Testosterone plays a key role in male sexual differentiation and is involved in regulation of hematopoiesis, body composition, and bone metabolism. As a result, testosterone replacement therapy in males with hypogonadism can result in improved sexual function, increased lean body mass, bone density, erythropoiesis, prostate size, and changes in lipid profiles.
Testosterone is produced by Leydig cells and exerts it’s effects by binding to androgen receptors throughout the body.
Testosterone is the primary androgenic hormone synthesized and released by the testicles. It is responsible for the growth and development of male sexual organs and secondary sexual characteristics (maturation of prostate, seminal vesicles, penis and scrotum), male hair distribution (face, pubis, chest), laryngeal development, body muscles and fat distribution. Retains nitrogen, sodium, potassium and phosphorus in the body, increases anabolism and reduces protein catabolism. The premature increase in testosterone plasma concentration in the prepubertal period causes the epiphysis to close and stop growth. Stimulates the production of erythropoietin and erythrocytes. The feedback mechanism inhibits the secretion of luteinizing hormones and pituitary-like pituitary glands and causes the suppression of spermatogenesis.

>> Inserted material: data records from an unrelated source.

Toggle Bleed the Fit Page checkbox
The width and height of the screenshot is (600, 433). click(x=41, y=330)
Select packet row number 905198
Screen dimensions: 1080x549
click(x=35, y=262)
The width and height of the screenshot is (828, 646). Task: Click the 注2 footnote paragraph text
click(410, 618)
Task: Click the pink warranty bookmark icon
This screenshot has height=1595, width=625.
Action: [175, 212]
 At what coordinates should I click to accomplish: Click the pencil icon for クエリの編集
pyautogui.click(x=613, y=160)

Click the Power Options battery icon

In women inhibits pituitary gonadrophic function, ovarian function, mammary glands, causes endometrial atrophy. Due to estrogen antagonist action, it is used in the treatment of uterine miosis, endometriosis, breast cancer. It manifests beneficial action during the climacteric period.

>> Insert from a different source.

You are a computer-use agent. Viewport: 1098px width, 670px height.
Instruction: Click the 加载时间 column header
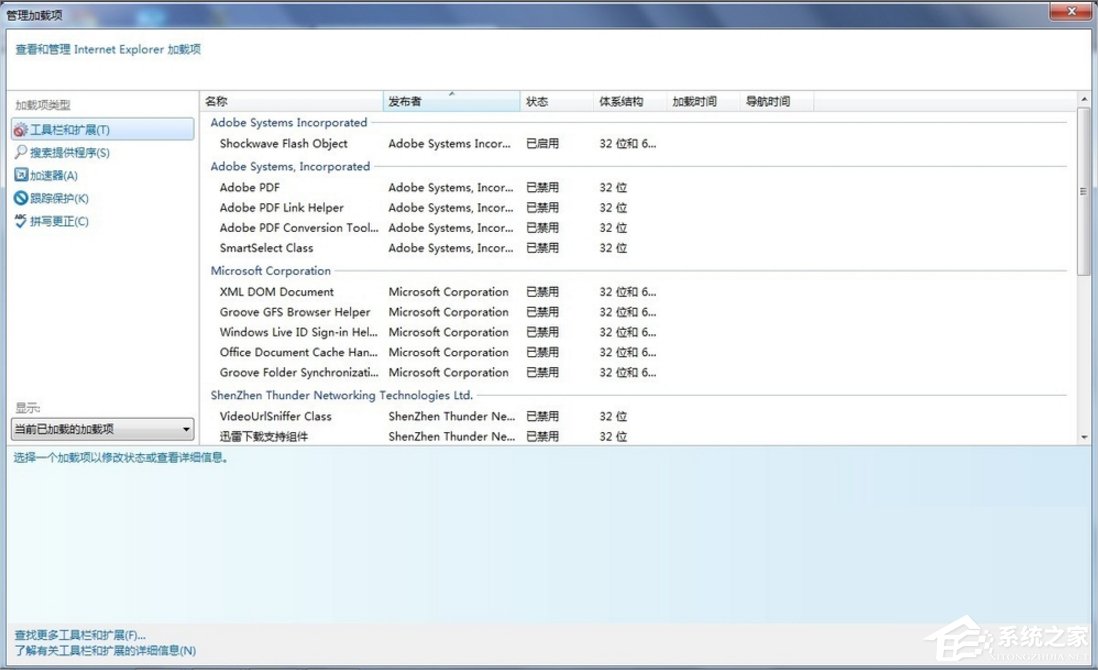coord(697,100)
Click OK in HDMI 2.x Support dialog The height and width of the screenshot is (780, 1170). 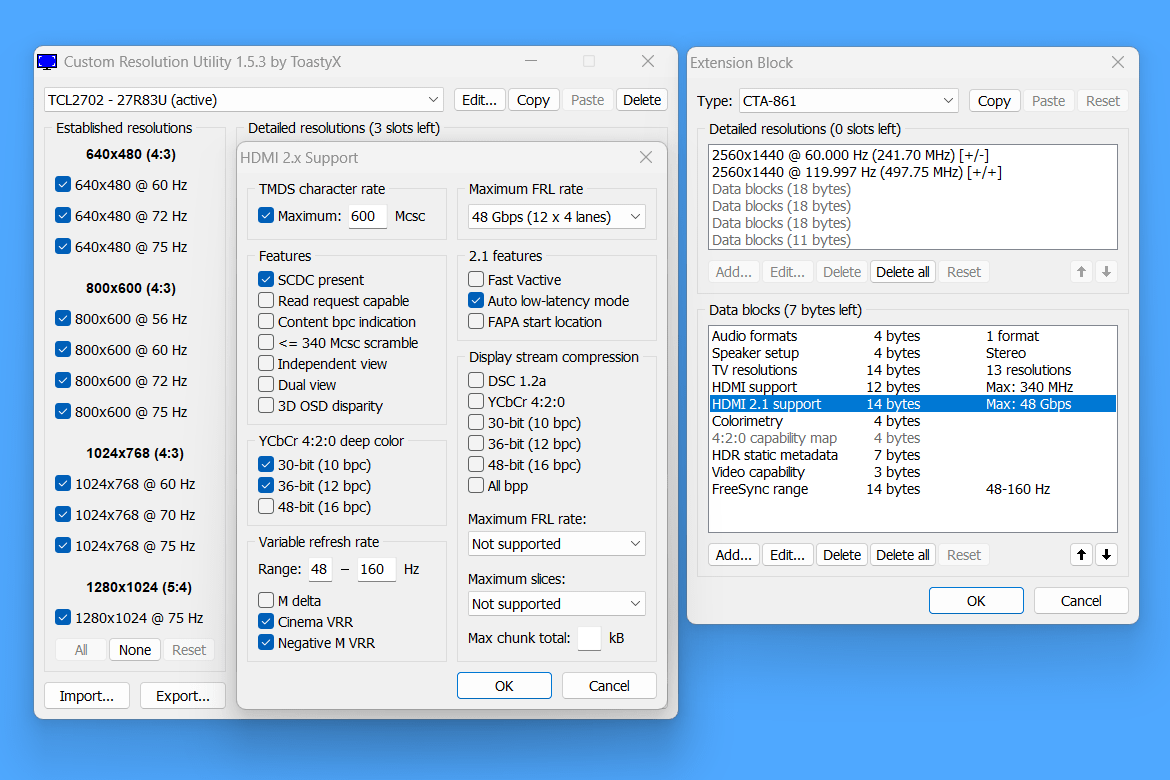click(x=504, y=686)
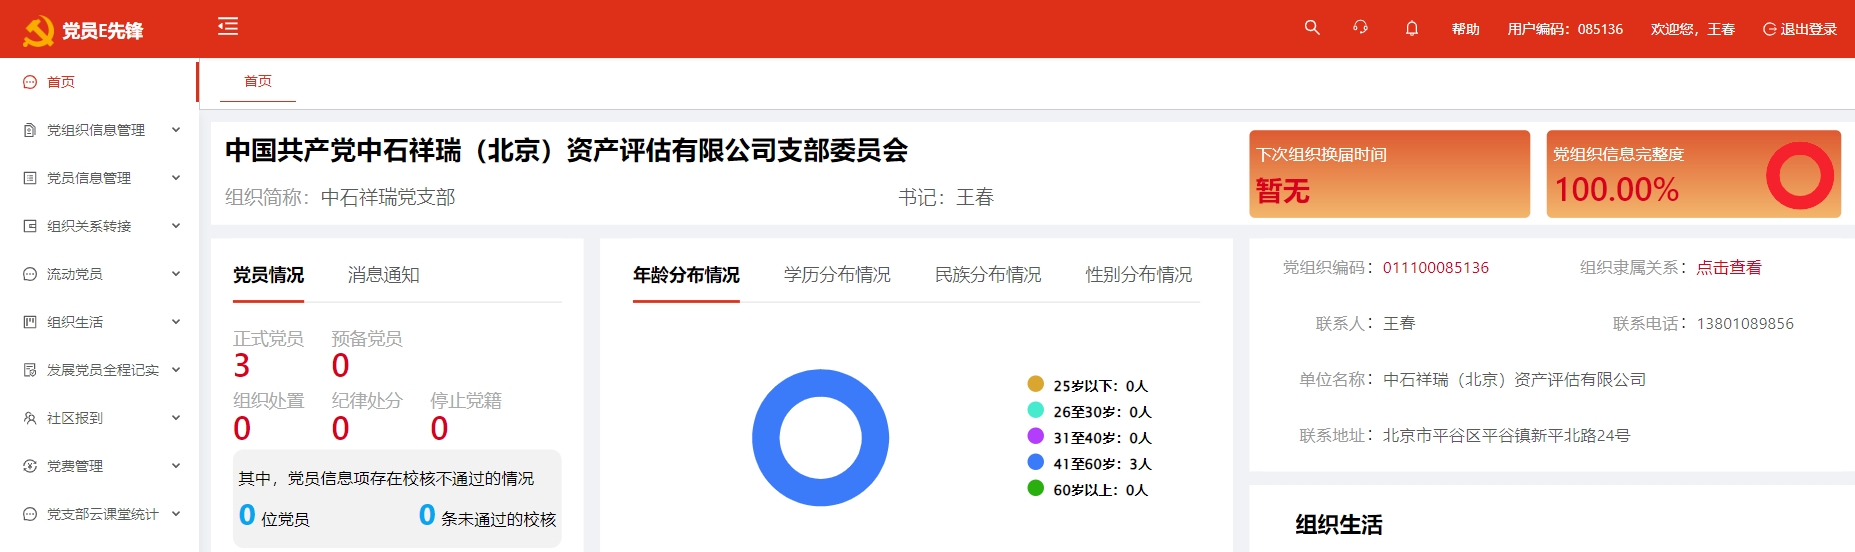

Like all medicines, Undeconoate can cause side effects, although not everybody gets them. If any of the side effects gets serious, or if you notice any side effects not listed in this leaflet, tell your doctor or pharmacist. The most common side effects (may affect up to 1 in 10 people) are acne, abnormally high abnormal red blood cell counts, weight gain, hot flashes, increase in prostate specific antigen (increase of a biochemical index in the blood), increased prostate size and associated problems, increased erections and pain at the site of administration.

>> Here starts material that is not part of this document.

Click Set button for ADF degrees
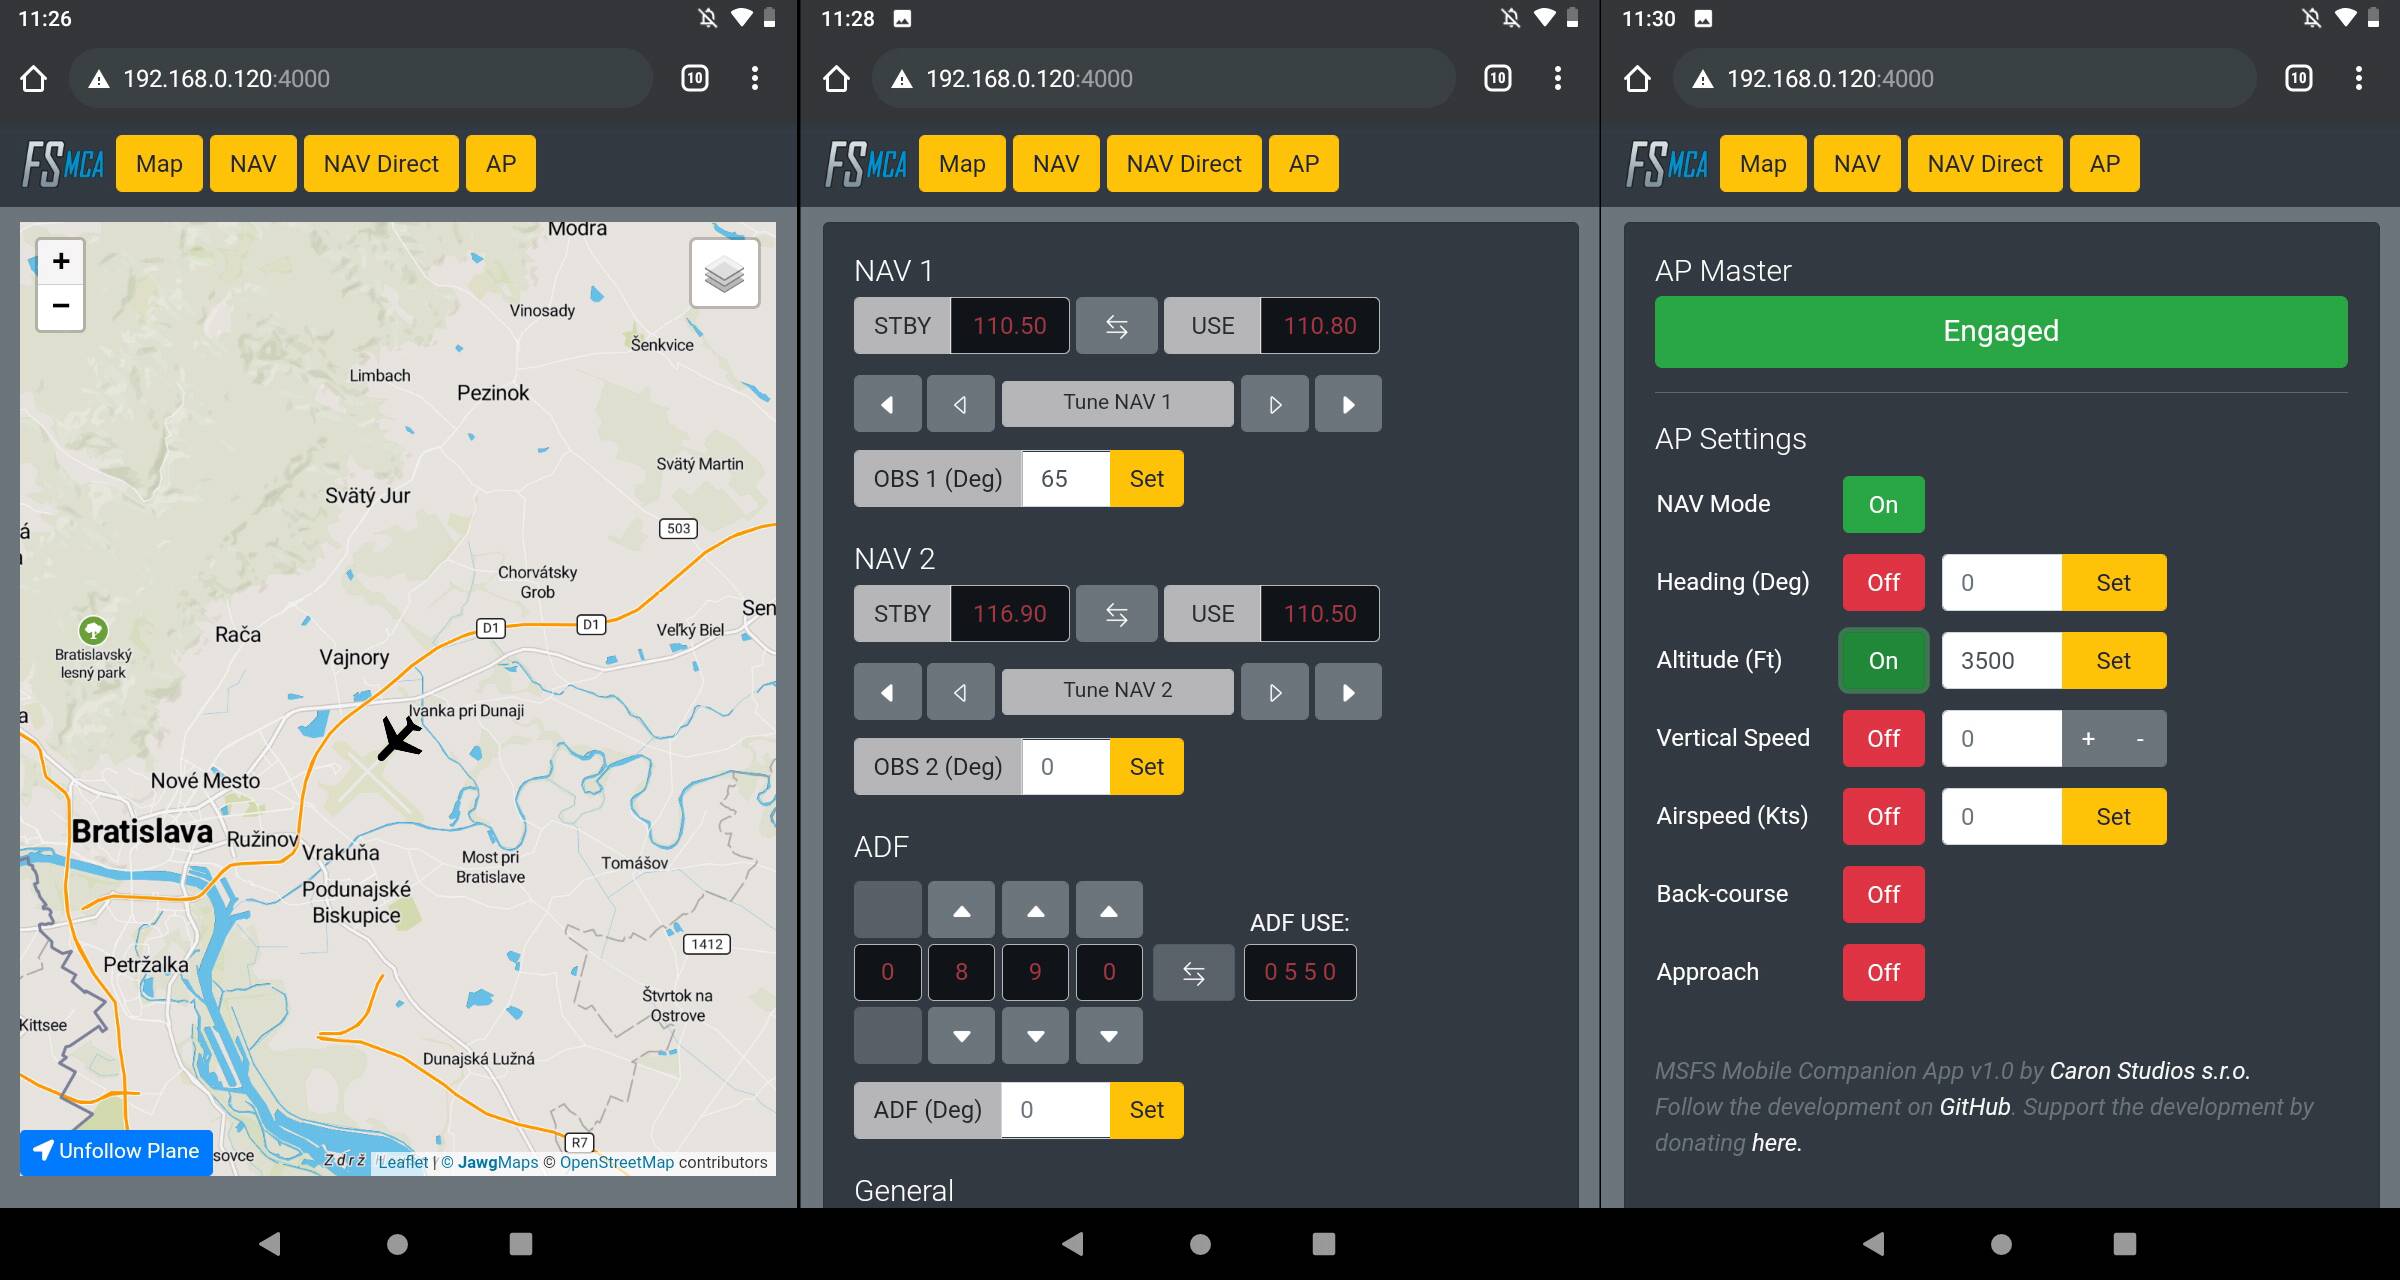This screenshot has width=2400, height=1280. [x=1144, y=1108]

An ampoule of Testosterone U (corresponding to 1000 mg of testosterone undecanoate) is injected every 10-14 weeks. This frequency of administration is effective in maintaining a sufficient concentration of testosterone and does not produce accumulation of the drug.
Injections should be performed very slowly. Testosterone U is injected strictly intramuscularly. Particular attention should be paid to avoiding intravascular injection.